Tool (A Step-Brother Romance #2)

“What?” he asks. “Still think we can’t?”


“I – I’m not sure,” I say, my fingers touching my lips where he kissed me. I’m not sure of anything anymore.

“Gaige!” Anja calls from down the hallway, and I start to step away, but he catches me, his hand gripping my arm with such ferocity that I think he’s going to leave a mark.

“Meet me tonight,” he says.

I shake my head. “No. We can’t.” But I can’t help but ask. “Where?”

“The guest house,” he whispers. “No one is out there. We’ll be alone.”



Even now, four years later, when I think about that night, I can still taste that last kiss on my lips. How fucked up is that?

The phone buzzes again, the screen glowing in the dark. It's a notification from one of my social media sites, and I feel a pang of disappointment that it's not Gaige. Opening my text messages, I re-read the last one from Gaige: Friends with benefits?

Gaige has some nerve asking about my dating life, when he's in Las Vegas right now. He's probably texting me while some girl has her mouth wrapped around his cock.

His cock…

I glance over at the closed closet door, knowing what's behind it. Only Gaige would gift-wrap his fucking dick. I'm sure his idea of a present is to gift-wrap the real thing. The image of Gaige O'Neal, naked, a big red bow tied around his cock, flashes in my head, and it makes me laugh for a second. Except that it's hotter than it is funny.

Heat rushes through my body at the thought of Gaige's touch, and I try to put him out of my head. Thoughts of Gaige don't need to occupy my head. I might have known Gaige years ago but a long time has passed since I saw him last, and he's changed. Hell, I've changed. Neither of us are the same people anymore.

I've matured.

When an idea pops into my head a minute later, I can't help but giggle. What I'm about to do is definitely not mature.





Fuck, it's good to be back. Closing the door to the guesthouse behind me, I head straight to the bedroom. Maybe it's just my damn leg, but it's been a long time since I've been as exhausted as I am now. Parties and girls and booze used to be fun – what could be better?

Delaney never texted me back; I guess she was too busy with whoever she's dating. Well, screw that. And screw her.

Stripping off my clothes, I drop them in a pile on the floor, turning on the shower before I wander back into the bedroom. I open the bureau drawer to grab new clothes before I head up to the house for dinner and – the drawer is filled with condoms, not clothes. What the fuck? One by one, I yank open the rest of the drawers, and it's all the same. Condoms, condoms, and more condoms, a rainbow of every color imaginable.

When I pull open the closet, a wave of condoms pours out on me. A piece of paper flutters to the floor, and I pick it up.

Wrap Your Tool

Maybe Delaney Marlowe does still have a sense of humor after all.

I find myself whistling as I remove my boot and take a shower. I'm even whistling as I dig through my suitcase for clothes because I don't know where the fuck my clothes are now. Delaney could have burned the lot of everything? for all I know. I don't know what kind of nutjob you'd have to be to do something like that, but I wouldn't put it past her.

I pull out my phone and send Delaney a text.

Got your present. I assume you'd like to use all of them? It's a tall order, but I think I can rise to the occasion.

I'm flipping through the channels on the television when she texts me back.

With the way you go through girls, I think you'll do just fine without any help from me.

With the way I go through girls. Shit, a couple months ago and I'd have gotten some use out of Delaney's little prank. Now, though…

I thumb absently through the contact list on my phone. There are a few chicks in my list, booty calls who've proven they can show up at 3 a.m. and leave the next day without being total psychos.
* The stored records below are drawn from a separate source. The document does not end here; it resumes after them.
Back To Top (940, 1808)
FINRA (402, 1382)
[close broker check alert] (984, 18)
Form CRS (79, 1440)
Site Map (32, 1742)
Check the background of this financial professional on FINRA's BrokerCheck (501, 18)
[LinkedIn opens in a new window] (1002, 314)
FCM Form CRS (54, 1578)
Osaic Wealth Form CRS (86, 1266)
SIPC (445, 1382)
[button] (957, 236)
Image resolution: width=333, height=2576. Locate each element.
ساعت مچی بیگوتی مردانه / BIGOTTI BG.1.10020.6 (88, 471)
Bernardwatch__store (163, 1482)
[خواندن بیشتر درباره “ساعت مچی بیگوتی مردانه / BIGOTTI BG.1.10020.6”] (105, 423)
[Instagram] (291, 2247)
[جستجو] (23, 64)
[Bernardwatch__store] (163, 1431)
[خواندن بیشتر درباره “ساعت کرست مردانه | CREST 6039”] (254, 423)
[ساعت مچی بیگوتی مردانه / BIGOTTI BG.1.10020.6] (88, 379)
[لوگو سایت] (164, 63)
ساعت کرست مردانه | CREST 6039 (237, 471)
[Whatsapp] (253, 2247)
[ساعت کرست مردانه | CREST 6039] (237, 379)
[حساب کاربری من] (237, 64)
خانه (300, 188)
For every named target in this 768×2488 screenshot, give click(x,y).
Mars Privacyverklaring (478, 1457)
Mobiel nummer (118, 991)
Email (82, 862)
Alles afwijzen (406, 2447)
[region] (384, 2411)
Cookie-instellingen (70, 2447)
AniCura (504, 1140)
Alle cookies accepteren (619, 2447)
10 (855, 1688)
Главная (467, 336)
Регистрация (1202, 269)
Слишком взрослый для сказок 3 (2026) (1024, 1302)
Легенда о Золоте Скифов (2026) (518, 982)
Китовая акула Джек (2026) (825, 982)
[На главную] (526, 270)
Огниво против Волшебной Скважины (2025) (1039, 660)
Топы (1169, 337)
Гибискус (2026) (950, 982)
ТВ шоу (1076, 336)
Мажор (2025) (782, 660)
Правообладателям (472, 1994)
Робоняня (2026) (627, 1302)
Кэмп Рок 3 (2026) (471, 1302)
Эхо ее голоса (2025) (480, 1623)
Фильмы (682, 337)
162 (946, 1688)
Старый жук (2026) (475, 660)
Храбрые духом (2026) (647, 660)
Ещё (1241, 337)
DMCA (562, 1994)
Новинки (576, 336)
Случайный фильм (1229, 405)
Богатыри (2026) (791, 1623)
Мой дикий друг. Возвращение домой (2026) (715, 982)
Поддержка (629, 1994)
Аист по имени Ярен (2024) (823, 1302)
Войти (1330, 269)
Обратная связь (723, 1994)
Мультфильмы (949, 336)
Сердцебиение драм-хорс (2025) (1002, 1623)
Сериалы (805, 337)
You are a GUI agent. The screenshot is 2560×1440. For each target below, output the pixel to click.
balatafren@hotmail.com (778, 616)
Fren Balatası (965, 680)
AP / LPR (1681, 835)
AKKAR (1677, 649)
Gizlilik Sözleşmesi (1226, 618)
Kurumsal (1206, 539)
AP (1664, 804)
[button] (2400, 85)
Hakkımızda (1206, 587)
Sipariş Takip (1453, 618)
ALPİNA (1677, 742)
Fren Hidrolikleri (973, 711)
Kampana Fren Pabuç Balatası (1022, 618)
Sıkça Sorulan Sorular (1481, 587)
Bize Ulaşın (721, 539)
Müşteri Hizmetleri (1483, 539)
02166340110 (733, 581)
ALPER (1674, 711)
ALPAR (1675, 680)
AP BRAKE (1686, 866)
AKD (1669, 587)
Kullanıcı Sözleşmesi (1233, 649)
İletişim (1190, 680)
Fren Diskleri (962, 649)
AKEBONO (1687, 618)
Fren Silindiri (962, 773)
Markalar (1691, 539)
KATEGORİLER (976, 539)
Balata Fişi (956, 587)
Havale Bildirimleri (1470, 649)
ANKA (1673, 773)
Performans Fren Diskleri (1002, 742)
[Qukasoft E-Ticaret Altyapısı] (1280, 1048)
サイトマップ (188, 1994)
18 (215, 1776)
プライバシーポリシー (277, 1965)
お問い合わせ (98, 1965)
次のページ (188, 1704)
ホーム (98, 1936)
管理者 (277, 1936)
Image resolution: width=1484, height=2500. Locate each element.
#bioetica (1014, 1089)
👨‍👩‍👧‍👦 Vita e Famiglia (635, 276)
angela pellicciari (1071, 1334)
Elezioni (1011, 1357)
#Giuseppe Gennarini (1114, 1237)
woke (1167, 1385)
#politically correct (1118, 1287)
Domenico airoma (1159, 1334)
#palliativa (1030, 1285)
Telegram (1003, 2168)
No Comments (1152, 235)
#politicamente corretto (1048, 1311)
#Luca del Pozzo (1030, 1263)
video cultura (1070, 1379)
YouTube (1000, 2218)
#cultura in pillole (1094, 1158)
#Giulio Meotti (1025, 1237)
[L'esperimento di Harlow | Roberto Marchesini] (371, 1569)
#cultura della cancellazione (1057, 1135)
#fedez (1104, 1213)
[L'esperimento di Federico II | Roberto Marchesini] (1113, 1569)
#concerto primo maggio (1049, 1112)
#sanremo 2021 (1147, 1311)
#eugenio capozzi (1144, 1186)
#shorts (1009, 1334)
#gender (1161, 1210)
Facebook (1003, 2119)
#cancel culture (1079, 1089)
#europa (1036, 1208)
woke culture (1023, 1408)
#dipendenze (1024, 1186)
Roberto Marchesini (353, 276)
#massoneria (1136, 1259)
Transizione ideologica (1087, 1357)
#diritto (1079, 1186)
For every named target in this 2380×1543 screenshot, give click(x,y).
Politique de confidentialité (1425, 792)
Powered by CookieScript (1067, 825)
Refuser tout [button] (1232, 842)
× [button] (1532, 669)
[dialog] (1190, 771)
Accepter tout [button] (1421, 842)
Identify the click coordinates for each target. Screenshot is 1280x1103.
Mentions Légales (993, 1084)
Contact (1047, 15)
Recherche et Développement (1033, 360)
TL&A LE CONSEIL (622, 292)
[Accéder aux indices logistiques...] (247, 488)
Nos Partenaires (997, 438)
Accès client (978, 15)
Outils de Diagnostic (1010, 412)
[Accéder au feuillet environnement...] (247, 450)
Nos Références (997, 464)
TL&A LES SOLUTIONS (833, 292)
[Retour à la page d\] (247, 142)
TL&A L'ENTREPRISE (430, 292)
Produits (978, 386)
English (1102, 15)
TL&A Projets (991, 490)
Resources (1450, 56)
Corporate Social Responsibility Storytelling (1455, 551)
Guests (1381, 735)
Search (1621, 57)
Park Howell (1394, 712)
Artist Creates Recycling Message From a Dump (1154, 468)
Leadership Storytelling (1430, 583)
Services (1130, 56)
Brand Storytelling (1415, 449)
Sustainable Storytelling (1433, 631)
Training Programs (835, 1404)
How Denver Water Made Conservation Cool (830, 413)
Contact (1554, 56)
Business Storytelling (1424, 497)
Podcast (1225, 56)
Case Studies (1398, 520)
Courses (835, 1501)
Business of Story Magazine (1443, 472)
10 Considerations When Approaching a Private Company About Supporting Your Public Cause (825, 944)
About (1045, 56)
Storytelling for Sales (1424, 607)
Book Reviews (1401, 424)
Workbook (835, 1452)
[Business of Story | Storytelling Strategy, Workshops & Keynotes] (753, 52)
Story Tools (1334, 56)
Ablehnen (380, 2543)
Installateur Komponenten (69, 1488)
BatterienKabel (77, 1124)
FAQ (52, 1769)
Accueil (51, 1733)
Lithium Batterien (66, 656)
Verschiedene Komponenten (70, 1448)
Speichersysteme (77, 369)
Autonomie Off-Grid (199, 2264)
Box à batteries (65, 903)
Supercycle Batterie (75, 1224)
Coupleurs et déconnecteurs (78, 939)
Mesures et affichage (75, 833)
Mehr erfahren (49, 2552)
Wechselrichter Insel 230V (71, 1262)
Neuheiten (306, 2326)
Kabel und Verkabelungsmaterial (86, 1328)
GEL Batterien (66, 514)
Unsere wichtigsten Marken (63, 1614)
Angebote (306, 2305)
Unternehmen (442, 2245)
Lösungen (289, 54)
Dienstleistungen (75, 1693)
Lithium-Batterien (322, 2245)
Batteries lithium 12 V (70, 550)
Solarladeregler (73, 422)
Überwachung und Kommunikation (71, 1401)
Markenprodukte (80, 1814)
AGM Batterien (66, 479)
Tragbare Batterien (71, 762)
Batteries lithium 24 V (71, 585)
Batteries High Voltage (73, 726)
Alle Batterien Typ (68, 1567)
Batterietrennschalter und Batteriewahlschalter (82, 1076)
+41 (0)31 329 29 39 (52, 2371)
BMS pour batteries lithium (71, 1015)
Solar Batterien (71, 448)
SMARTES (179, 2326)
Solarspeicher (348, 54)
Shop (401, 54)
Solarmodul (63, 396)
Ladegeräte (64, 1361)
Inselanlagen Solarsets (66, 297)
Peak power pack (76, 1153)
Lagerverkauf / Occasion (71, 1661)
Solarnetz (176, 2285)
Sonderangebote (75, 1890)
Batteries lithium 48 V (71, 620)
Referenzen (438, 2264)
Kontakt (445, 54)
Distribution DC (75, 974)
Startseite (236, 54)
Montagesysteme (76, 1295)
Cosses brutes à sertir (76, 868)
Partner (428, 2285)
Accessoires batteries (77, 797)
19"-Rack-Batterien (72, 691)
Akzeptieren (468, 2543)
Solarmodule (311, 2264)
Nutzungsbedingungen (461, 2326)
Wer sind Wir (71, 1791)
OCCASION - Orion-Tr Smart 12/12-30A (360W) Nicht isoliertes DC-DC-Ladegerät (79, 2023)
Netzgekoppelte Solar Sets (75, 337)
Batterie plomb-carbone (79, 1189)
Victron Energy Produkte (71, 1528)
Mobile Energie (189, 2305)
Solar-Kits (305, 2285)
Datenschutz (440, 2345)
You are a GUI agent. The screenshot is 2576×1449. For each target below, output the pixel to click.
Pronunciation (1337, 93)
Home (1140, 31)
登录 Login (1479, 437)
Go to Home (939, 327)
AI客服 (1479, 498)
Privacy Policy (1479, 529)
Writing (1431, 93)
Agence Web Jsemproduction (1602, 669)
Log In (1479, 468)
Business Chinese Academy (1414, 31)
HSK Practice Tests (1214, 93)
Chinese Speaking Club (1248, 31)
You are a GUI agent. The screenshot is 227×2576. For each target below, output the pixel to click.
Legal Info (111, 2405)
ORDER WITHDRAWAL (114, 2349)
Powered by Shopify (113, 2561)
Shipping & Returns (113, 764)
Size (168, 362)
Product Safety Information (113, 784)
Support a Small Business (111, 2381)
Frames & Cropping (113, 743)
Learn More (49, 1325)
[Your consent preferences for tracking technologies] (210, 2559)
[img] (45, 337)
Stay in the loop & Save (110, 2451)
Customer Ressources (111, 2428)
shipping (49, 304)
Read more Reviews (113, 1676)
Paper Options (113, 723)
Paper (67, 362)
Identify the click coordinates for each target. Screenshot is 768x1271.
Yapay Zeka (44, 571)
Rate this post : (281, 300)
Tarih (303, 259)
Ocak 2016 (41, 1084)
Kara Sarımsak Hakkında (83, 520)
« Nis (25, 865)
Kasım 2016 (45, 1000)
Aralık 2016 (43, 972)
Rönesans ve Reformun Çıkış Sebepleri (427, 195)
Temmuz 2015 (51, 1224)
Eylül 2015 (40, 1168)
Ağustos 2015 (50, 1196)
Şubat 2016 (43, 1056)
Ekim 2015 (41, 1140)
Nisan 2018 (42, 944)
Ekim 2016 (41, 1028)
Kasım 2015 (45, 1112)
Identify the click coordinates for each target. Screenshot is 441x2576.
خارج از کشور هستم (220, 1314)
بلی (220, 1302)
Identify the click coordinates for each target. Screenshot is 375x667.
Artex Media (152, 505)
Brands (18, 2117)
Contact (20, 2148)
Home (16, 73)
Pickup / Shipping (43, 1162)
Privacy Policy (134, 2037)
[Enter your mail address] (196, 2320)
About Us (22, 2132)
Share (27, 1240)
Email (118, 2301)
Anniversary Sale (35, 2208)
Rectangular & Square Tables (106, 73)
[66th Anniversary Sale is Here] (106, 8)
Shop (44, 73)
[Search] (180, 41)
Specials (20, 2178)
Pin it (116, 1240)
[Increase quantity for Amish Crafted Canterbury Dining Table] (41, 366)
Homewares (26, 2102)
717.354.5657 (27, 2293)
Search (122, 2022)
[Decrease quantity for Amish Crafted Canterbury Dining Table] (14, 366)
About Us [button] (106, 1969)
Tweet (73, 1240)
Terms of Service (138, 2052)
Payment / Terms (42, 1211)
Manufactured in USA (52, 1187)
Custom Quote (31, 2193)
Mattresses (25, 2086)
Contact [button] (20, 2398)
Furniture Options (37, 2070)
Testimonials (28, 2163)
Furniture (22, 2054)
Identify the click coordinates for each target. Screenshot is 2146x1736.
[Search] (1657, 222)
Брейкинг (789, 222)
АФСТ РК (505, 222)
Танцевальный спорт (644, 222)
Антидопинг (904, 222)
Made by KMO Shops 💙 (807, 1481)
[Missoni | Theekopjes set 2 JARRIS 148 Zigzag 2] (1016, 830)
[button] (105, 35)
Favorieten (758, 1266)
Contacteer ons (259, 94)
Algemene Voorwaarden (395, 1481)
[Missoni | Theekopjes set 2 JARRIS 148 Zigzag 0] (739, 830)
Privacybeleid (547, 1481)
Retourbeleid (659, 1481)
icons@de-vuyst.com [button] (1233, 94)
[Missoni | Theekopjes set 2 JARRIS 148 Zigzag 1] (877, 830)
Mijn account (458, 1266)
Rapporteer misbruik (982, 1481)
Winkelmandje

I should be banging my way through this list. It's the only way to get Delaney out of my head.

I just don't know why that idea seems so fucking boring. Or why the prospect of screwing with my stepsister is so much more appealing.



When Delaney comes home from work to see me sitting in the leather armchair in her room, my feet propped up on the ottoman, reading a novel, a smile crosses her lips, but she quickly hides it. "What are you doing in my room?" Delaney asks. "Haven't you ever heard of privacy?"

"Well, that's not hypocritical of you at all, Delaney Marlowe."

"I didn't linger after leaving the condoms," she says. "How long have you been here?"